Когда мы изложили Ахмад Шаху вопросы, поставленные в задании нашим руководством, он был несколько удивлен, что в этих предложениях не было ультиматумов, требований капитулировать или немедленно сложить оружие. Ключевым же вопросом в наших предложениях было взаимное прекращение огневого противодействия в Панджшере и взаимные обязательства по созданию необходимых условий местному населению для нормальной жизнедеятельности. Результатом проведенных переговоров во время этой и последующих встреч стали реальное прекращение боевых действий. В Панджшер вернулись мирные жители, обстановка на трассе Саланг — Кабул стала намного спокойней. В течение 1983 года и до апреля 1984 года в Панджшере боевые действия не велись.

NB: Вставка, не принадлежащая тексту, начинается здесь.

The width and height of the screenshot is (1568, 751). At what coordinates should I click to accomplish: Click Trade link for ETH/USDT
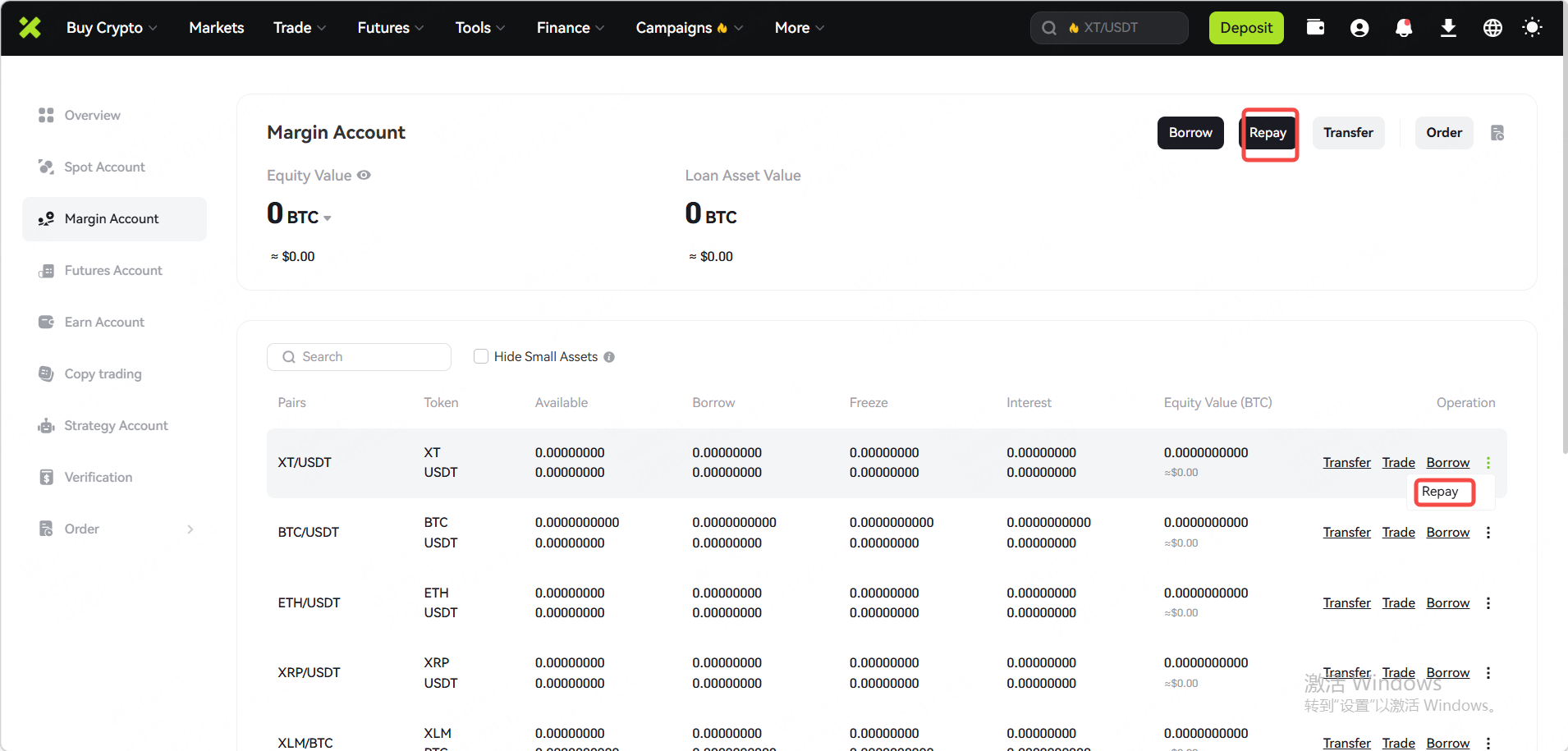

Однако такое положение не устраивало партийных функционеров НДПА, которые настаивали на проведении боевых действий в этом районе и постоянно подталкивали к этому советское руководство. В связи с этим перемирие неоднократно нарушалось по нашей вине. Например, на одной из встреч с Масудом мы беседовали с ним в доме одного из местных жителей. В это время послышался звук приближающихся вертолетов. Я сказал Масуду, что сейчас перемирие и вертолетов не надо опасаться, но он предложил па всякий случай пройти в укрытие. Едва мы это сделали, как вертолеты нанесли удар по дому, и от него осталась только половина. Масуд показал мне на развалины дома и сказал: «Интернациональная помощь в действии».